In the UK this year we have seen a number of government u-turns. These u-turns include the government changing their policy in : the wearing of face masks in schools and shops, the grading of A levels and GCSE’s, the use of Huawei technology in our 5G network, the development of the NHS test and trace app and the provision of free school meals in the summer holidays.

Whenever a government makes a u-turn it normally generates headlines in the media. The opposition parties always highlight this, using it as an opportunity to put the government under pressure. Additionally, we have also been seeing Conservative back-benchers criticise the government for the number of u-turns that have been made this year.

However are government u-turns wrong? Do they undermine the confidence of the public in the government? Are they just of interest to those in the so called Westminster bubble? What should the Christian response be?

There can be various factors behind a government u-turn. New information and evidence may come to light after the original policy is made which needs to be considered as part of the decision making process. To ignore these would be foolish and therefore it is a sign of a responsible government to consider these facts in their decision making. Making a u-turn shows that the government is willingly to admit that they made a mistake and were wrong with their original decision.

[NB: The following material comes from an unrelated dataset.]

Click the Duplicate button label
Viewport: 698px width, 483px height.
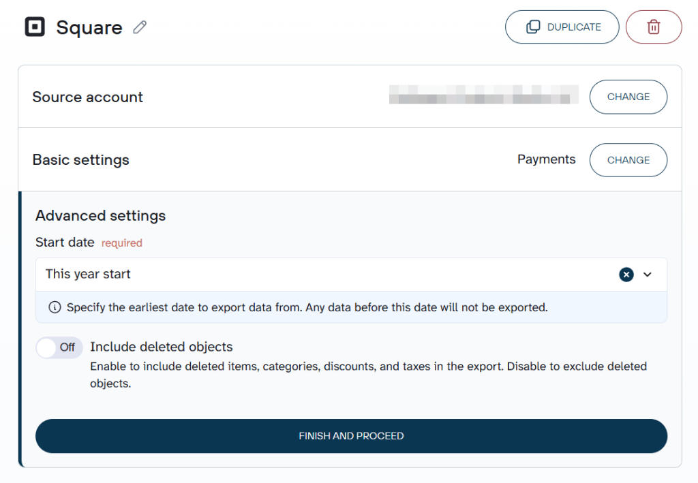(x=574, y=27)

If we are being honest none of us make right decisions 100% of the time. Everyone make mistakes and takes wrong decisions in life. We may not like to admit it but it is impossible to deny the fact. Human make mistakes. The public know people get decisions wrong and it is very unlikely that they would expect any government to always get things right.

When I consider government u-turns from a Christian prospective I am reminded of the act of repentance. One of the definitions of repentance is that we change the direction in which we are heading. Instead of walking away from God we make a u-turn and turn to God. Therefore I think it is fair to say that a Christian should be understanding of a government that makes a change in policy direction, if they believed that their original policy is now wrong.

However, in respect of government u-turns there is also another side of this that we need to consider too. What happens when the government makes a u-turn after making a decision that proves to be unpopular with the public?

For example: as a result of the lockdown and furlough scheme the country is currently facing a huge debt. There are two ways to address this, either reduce expenditure or increase taxation. The Prime Minister has promised that we will not be returning to the days of austerity. Therefore taxation must increase. Now if in the forthcoming budget the Chancellor increases the top rate of income tax from 40% to 45% then that would obviously help reduce the debt. But this would undoubtedly upset the Conservative Party and could led to a slump in their ratings in the opinion polls. The government would then come under pressure to reverse this decision. However reversing a decision because it is unpopular is not the same as making a u-turn because one is wrong. This would show that the government is scared of making decisions that do not sit well with the electorate.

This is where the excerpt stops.